To this went. Projects of flights to the red planet appeared in 1959. Later, the Soviet apparatus Mars-3 was successfully planted on it. The first flight to Mars was scheduled for June 8, 1971. On July 10, 1974, the astronauts were supposed to return to Earth.
Then the plans were adjusted. They decided to combine the flight to Mars with an intermediate flight of Venus. For this task, they even proposed a project for a three-seater interplanetary ship with a rocket booster block. After the early death of the chief designer Sergey Pavlovich Korolyov, all projects were turned off. In the new century, the colonization of Mars became the “fix idea” of the world's space programs.
Today, at the start of the digital age, it is not out of place to recall the Sphinx project, an integrated communication system. It made it possible to control all home radio electronics not only from the remote control, but also by voice, communicate with network subscribers, including in the form of online conferences.
The system was composed of a processor with three memory units and a screen, a headphone, a liquid crystal or gas plasma screen, a hand-held remote with a removable display and a large remote with a telephone handset, spherical and acoustic speakers.
According to some expert estimates, the project did not reach consumers because of its high cost, but basically the Sphinx’s failure is associated with the collapse of the Union, which has collapsed many promising initiatives.
A number of projects ahead of their time are military developments.

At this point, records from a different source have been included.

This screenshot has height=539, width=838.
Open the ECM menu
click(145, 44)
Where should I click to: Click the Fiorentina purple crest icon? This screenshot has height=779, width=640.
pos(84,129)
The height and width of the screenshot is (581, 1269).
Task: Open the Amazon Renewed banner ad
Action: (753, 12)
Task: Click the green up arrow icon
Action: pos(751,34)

Among them are those that are implemented and even today are in service. (For example, a supersonic strategic bomber bomber with a variable sweep wing Tu-160 or a supersonic all-weather long-range fighter-interceptor MiG-31).
Others were less fortunate. In particular, the Spiral aerospace system. It was composed of an orbital plane, which was launched into space from an air launch by an accelerator aircraft. Then the rocket stage delivered the spaceship into orbit.

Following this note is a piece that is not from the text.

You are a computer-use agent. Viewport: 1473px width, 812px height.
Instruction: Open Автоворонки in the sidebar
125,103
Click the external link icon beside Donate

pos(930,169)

At the end of the 1970s, seven successful Spiral test flights were carried out, but the system never got to launch. The project was quietly covered up, giving preference to a new promising development of Energy-Buran, which, alas, did not survive the country that created it.
You can grieve over these and other military projects that are ahead of their time and not implemented. Soothing one thing: the work of Soviet designers was not forgotten. In one way or another, he embodied in modern weapons systems.
Looking back, we can state that all three types of unrealized Soviet projects (project-based, unsecured by technologies and necessary means, and ahead of time) remain in our storiesas attempts to make the country modern, advanced and exemplary for the world. All this to some extent justifies even the most bitter failures of past years and generations.